(Screenshot grounding data)
________

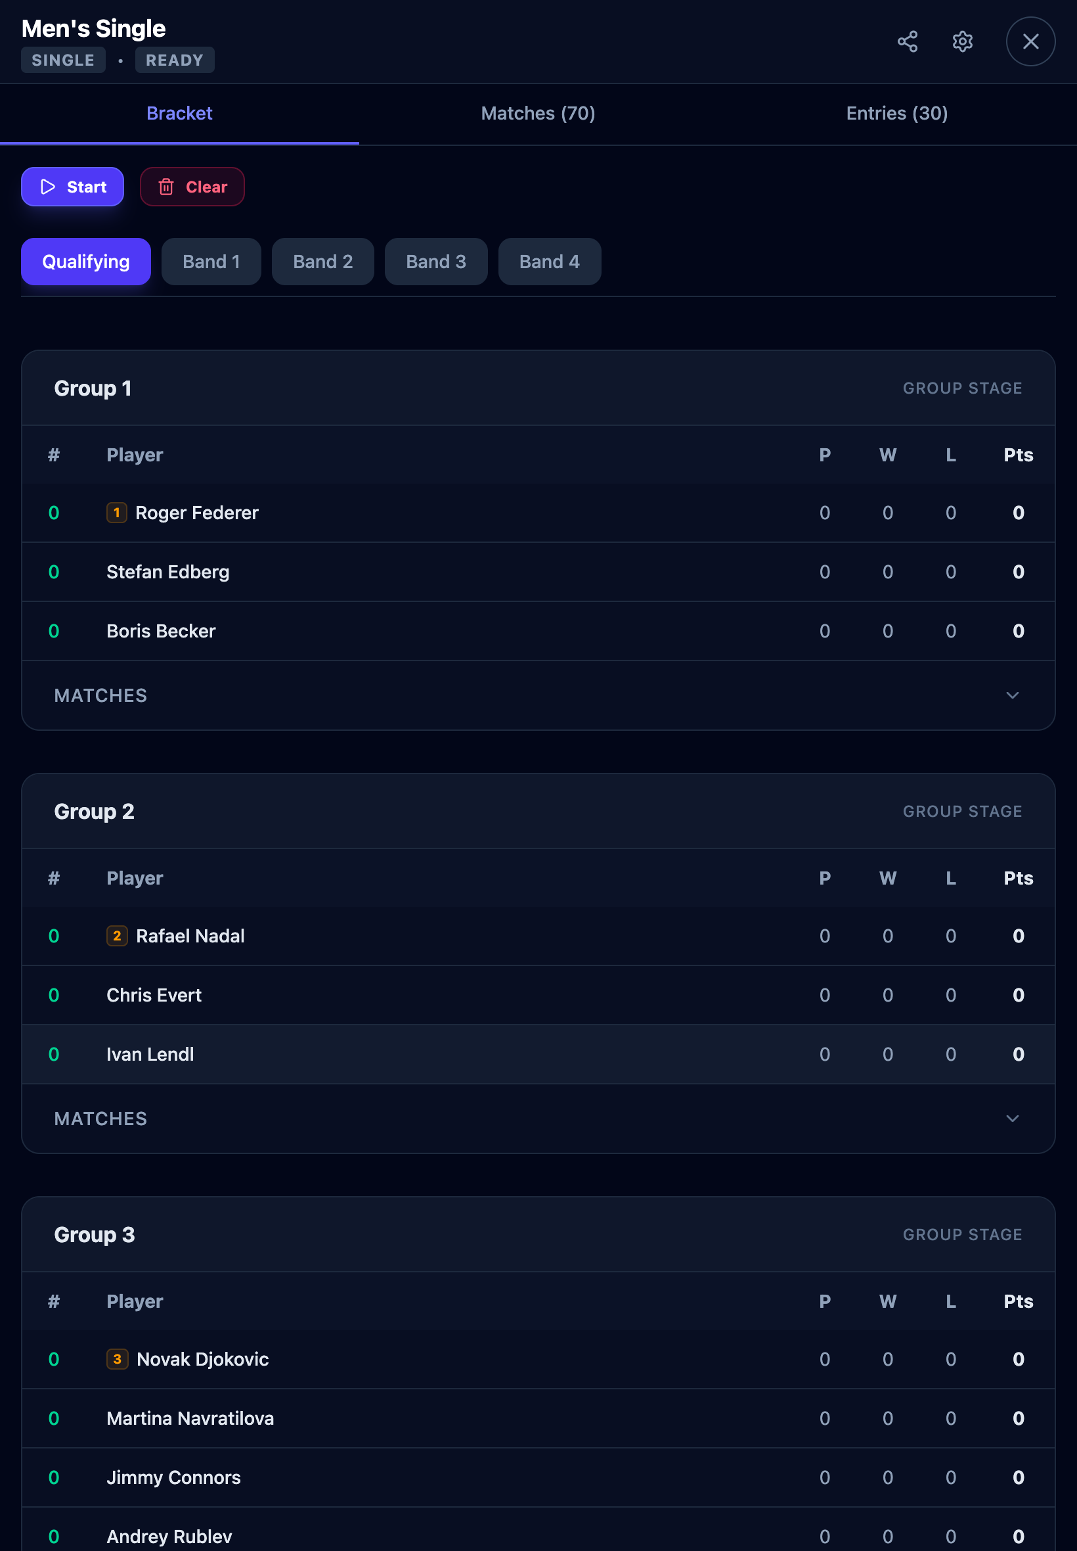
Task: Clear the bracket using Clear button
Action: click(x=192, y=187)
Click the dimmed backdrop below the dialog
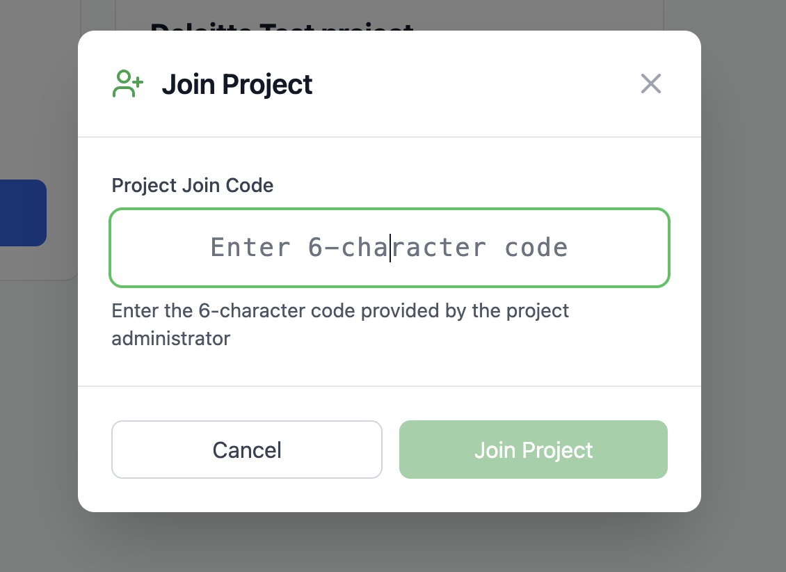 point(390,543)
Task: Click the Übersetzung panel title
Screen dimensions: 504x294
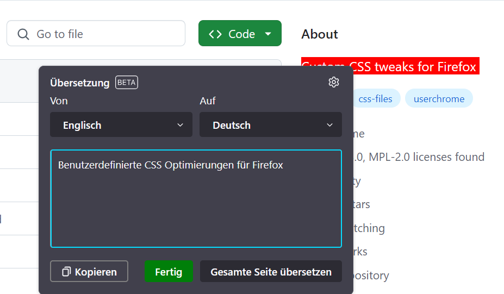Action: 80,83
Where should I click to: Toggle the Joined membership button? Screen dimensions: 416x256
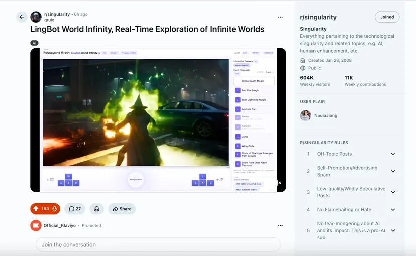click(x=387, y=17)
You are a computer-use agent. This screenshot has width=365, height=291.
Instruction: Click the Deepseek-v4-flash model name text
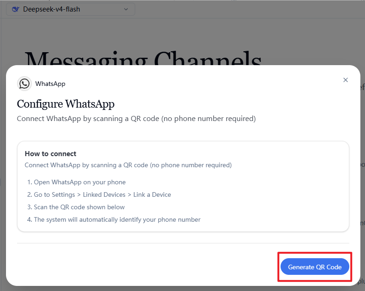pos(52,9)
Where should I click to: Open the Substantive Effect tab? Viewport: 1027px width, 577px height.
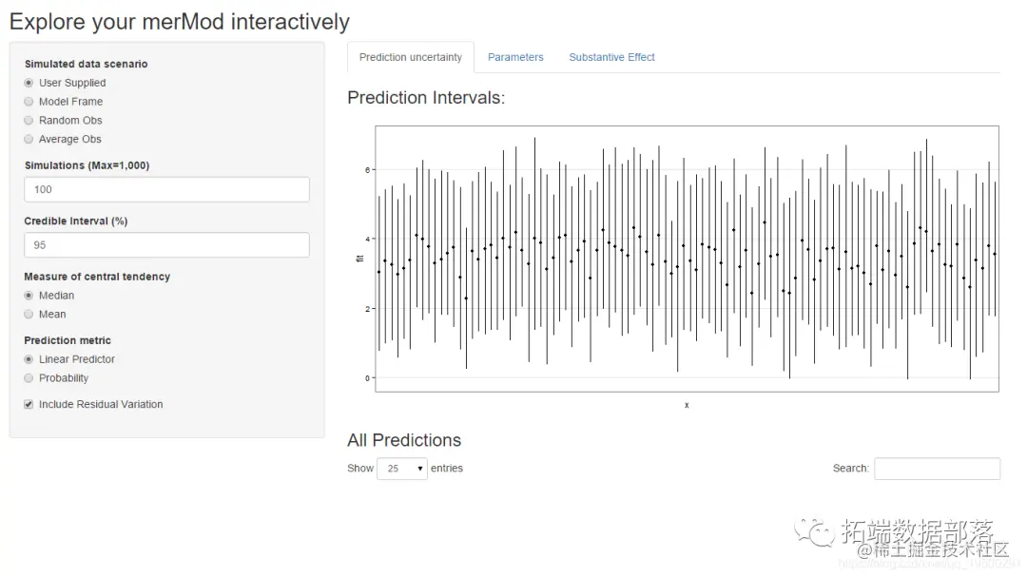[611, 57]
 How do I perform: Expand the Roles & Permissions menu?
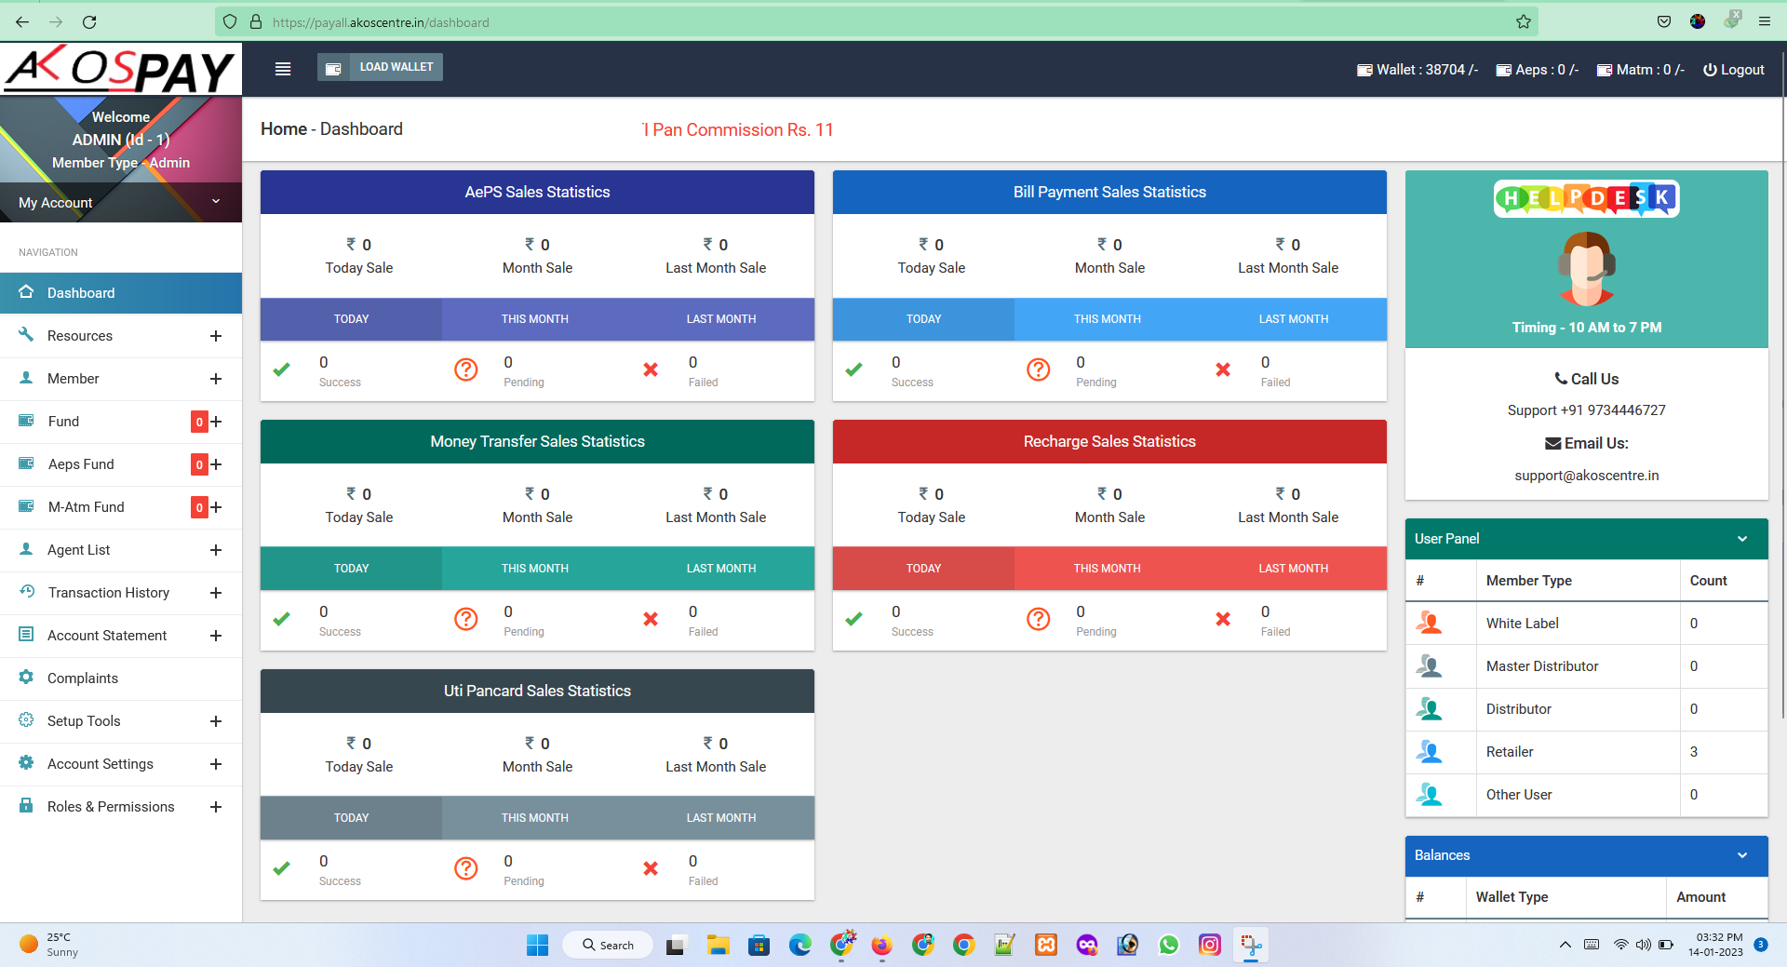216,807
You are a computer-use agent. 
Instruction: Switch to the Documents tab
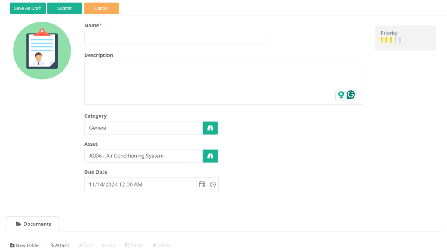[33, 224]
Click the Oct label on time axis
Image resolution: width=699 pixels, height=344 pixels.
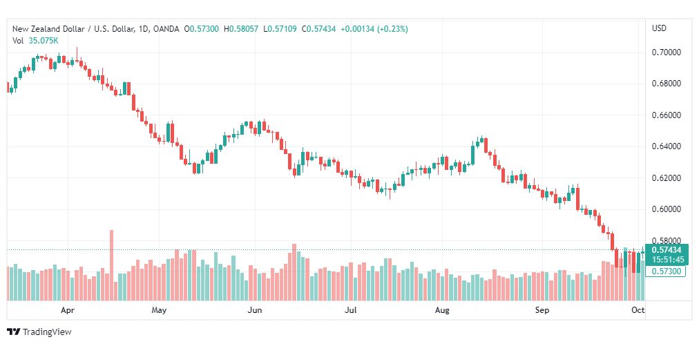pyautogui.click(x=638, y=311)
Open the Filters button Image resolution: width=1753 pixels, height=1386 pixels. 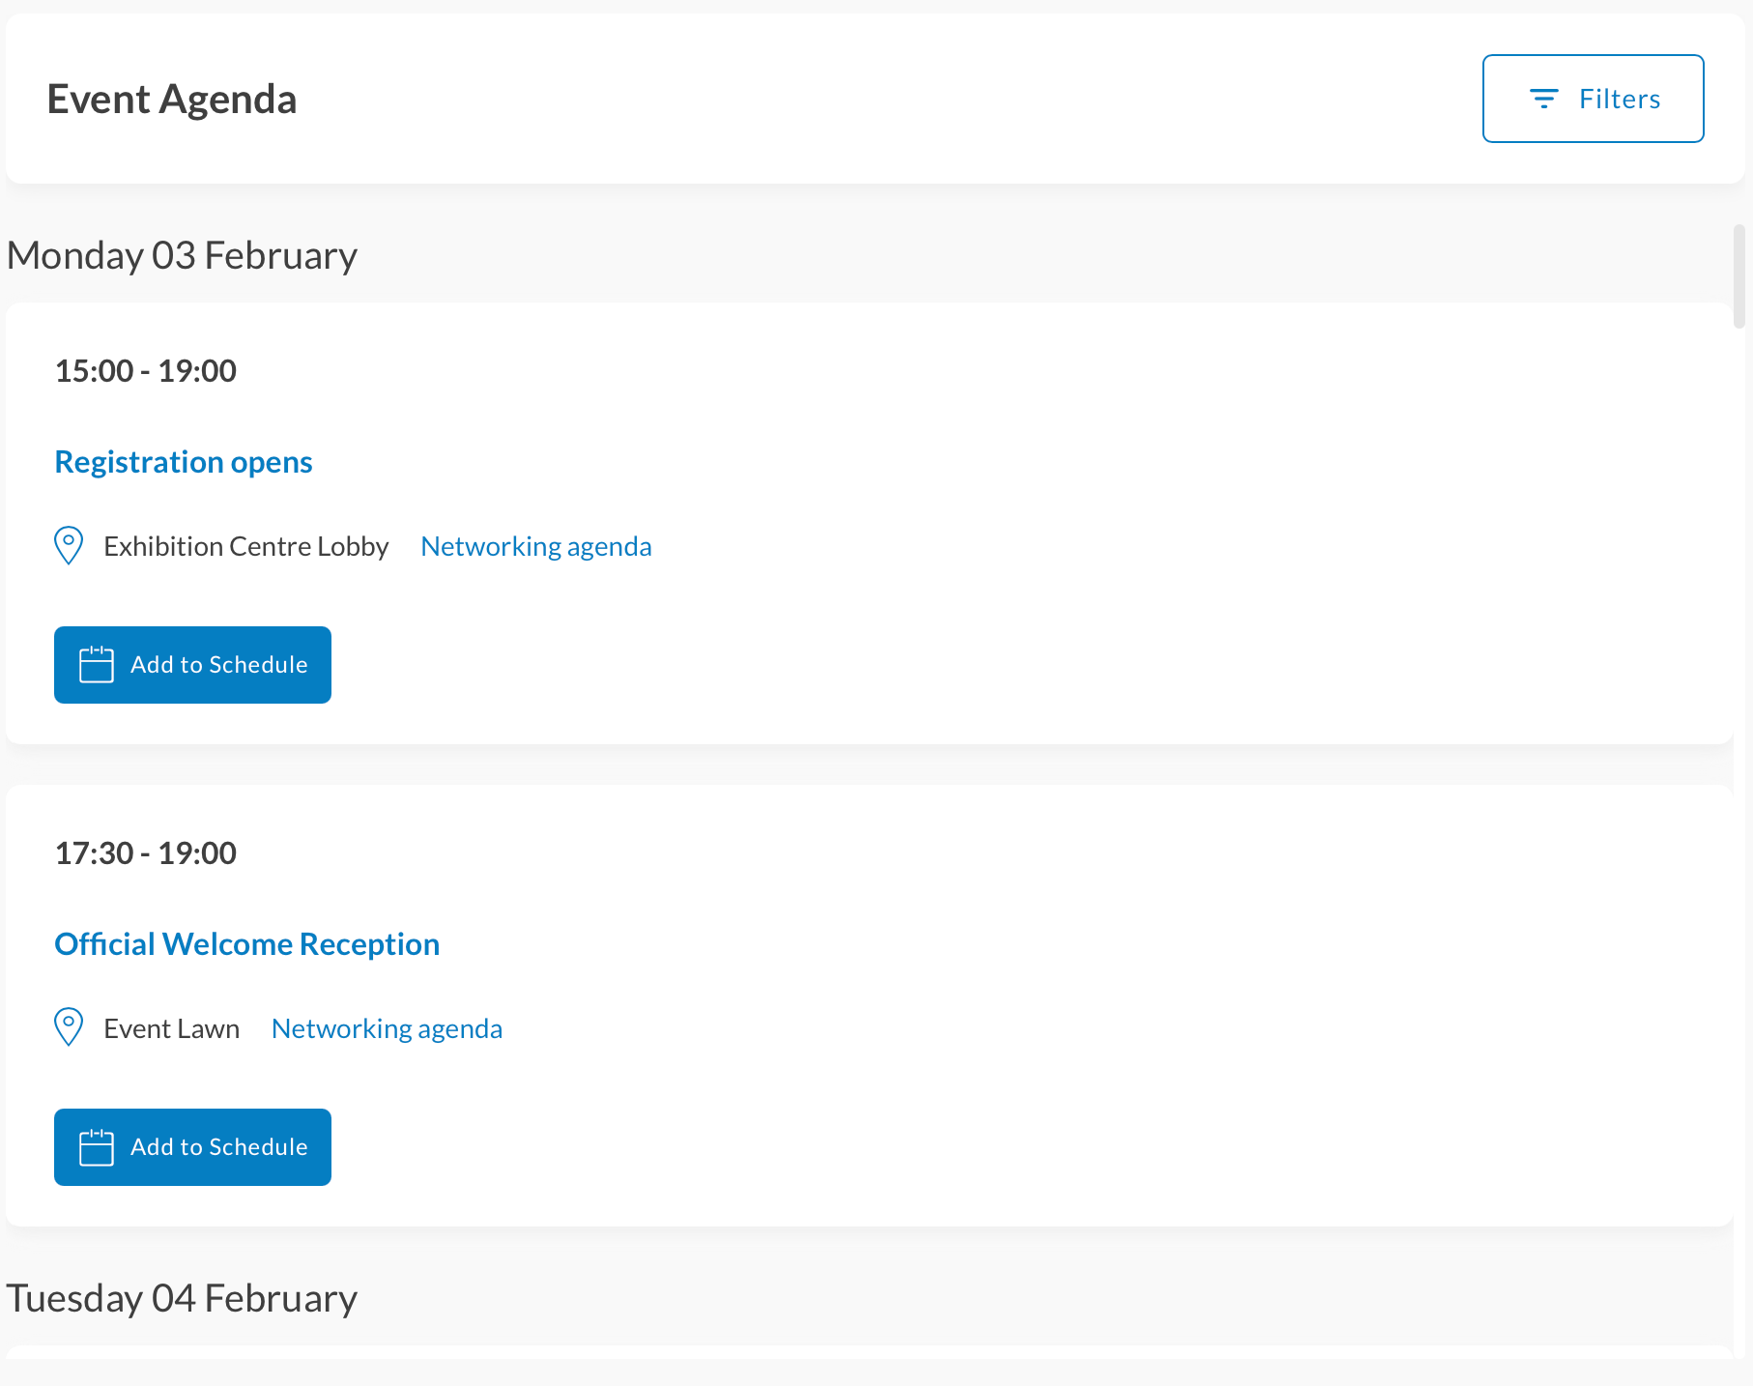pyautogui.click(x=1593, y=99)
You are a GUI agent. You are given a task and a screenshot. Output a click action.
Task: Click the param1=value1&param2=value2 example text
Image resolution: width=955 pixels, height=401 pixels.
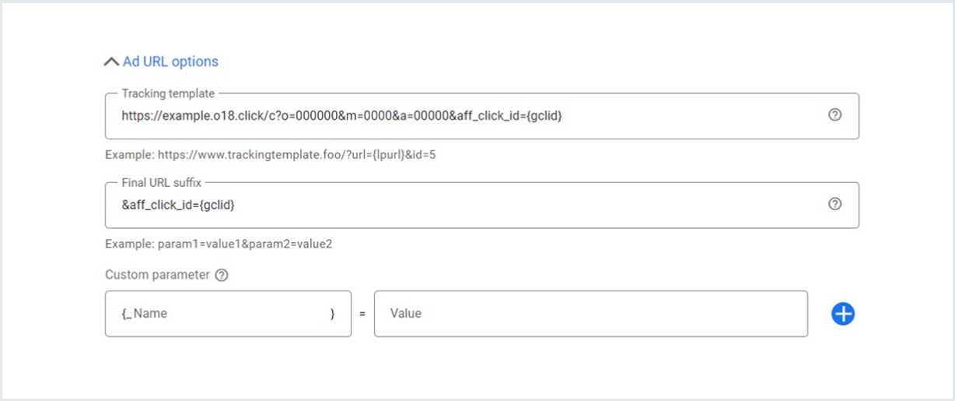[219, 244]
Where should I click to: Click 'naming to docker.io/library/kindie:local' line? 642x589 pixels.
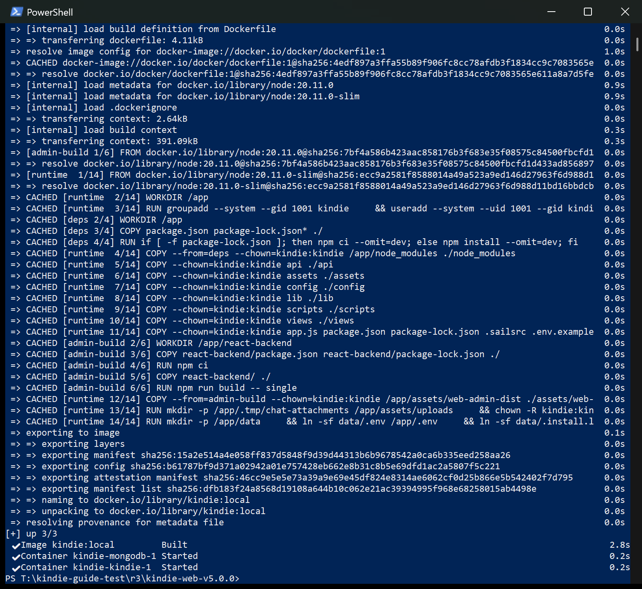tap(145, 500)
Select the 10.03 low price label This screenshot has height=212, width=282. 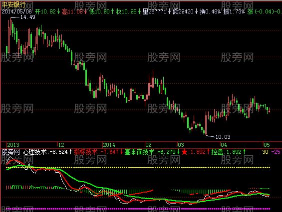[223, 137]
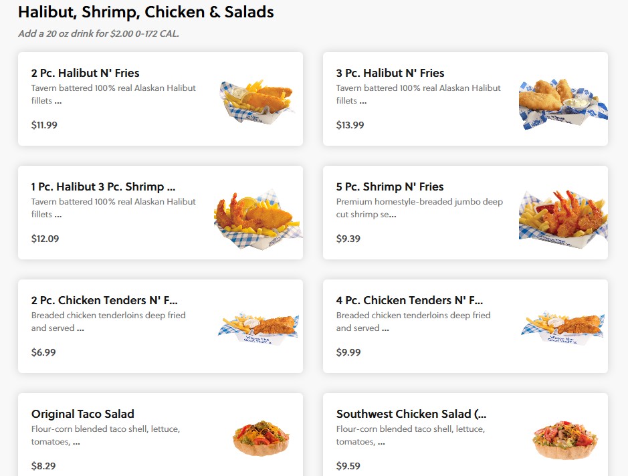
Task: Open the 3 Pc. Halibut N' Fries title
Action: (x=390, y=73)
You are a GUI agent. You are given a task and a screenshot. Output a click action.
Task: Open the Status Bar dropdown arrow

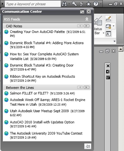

________

■ **YOUR OBJECTIVE**
Count the lines in the records above that contain "computer". Reply with the number only.

■ **OUTPUT FOR THIS EXERCISE**
2